** START OF Exercise input **

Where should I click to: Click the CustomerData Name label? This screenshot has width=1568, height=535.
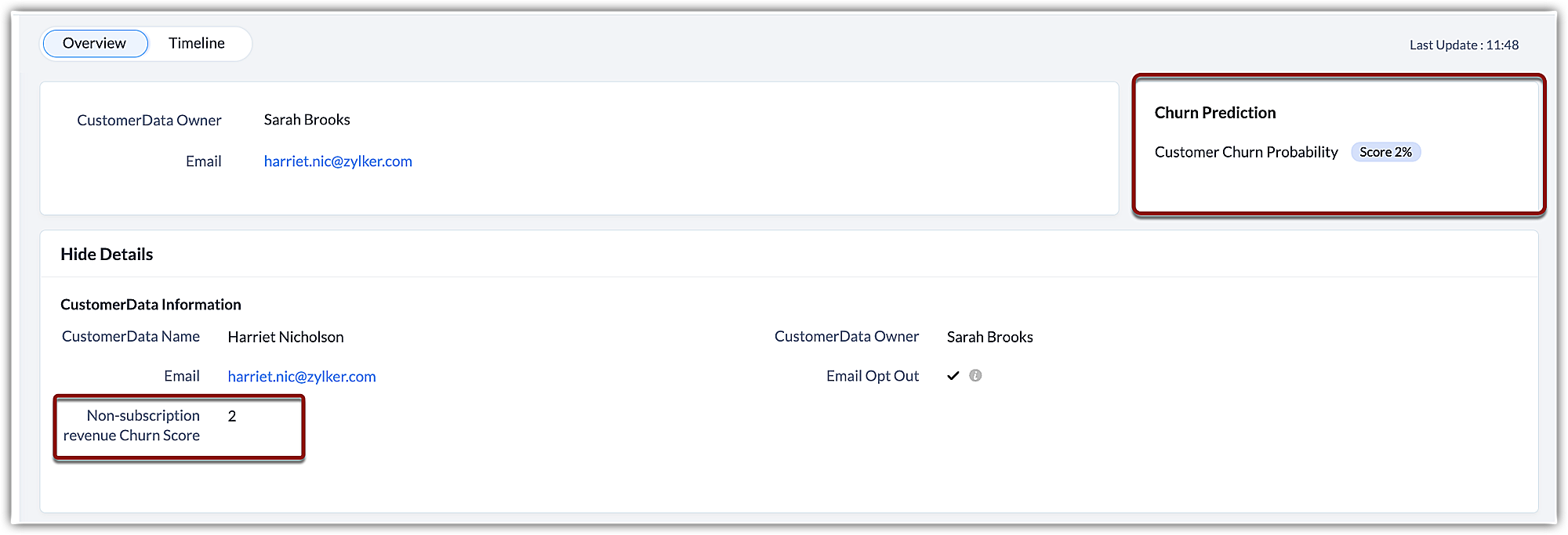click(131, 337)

** END OF Exercise input **
** START OF Exercise input **

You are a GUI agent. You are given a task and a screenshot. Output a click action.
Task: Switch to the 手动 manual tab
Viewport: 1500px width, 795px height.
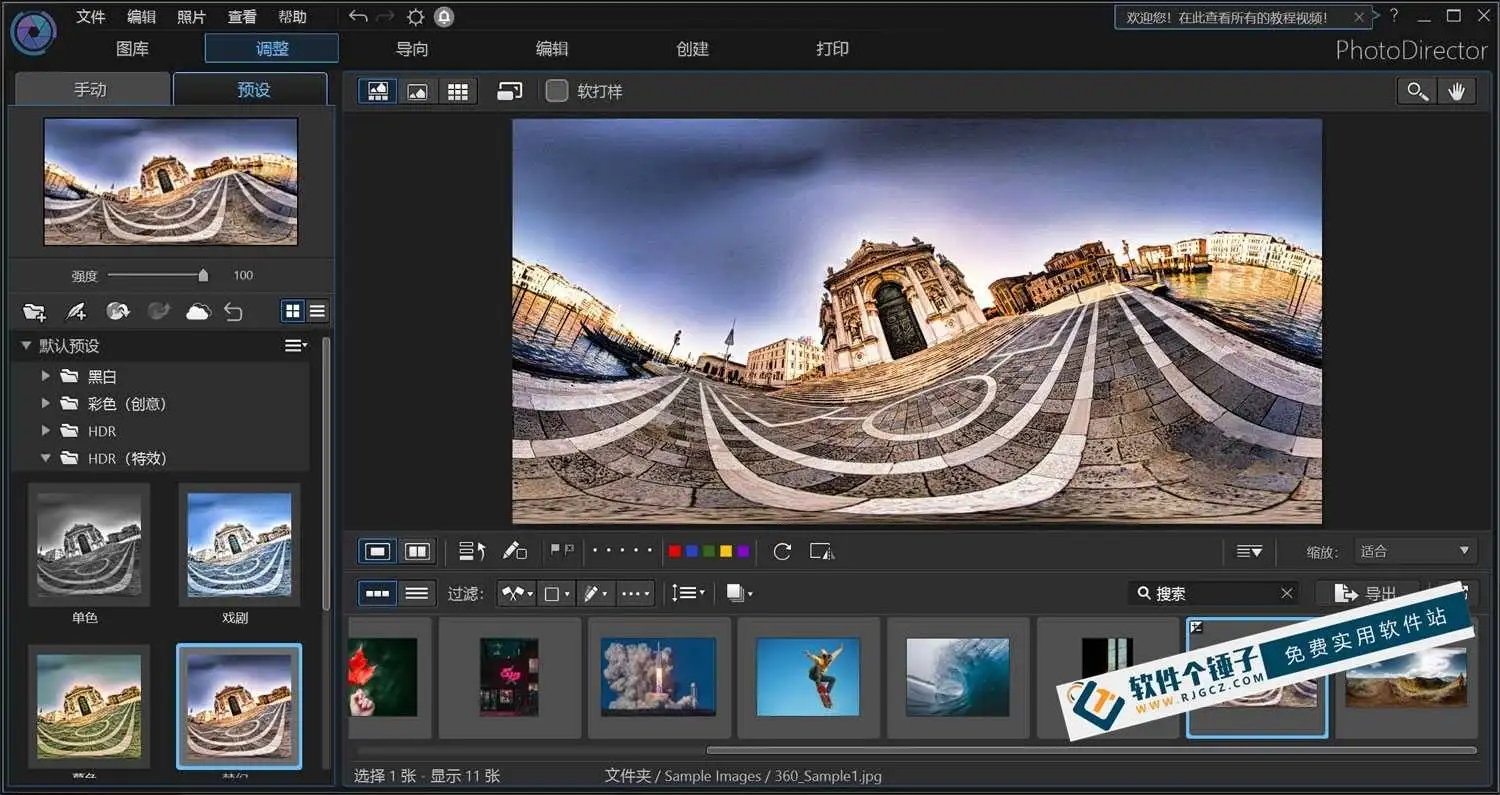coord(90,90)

** END OF Exercise input **

_Instructions for the task:_ Convert everything from the line containing "Where should I" down to the line containing "click(131, 337)" into a two-column CSV with the headers instruction and action, one row per entry. Put each value in a quoted field, replace line breaks with spaces, and leave out the pictures.

_Finished exercise:_
instruction,action
"Where should I click to: Click the CustomerData Name label? This screenshot has width=1568, height=535.","click(131, 337)"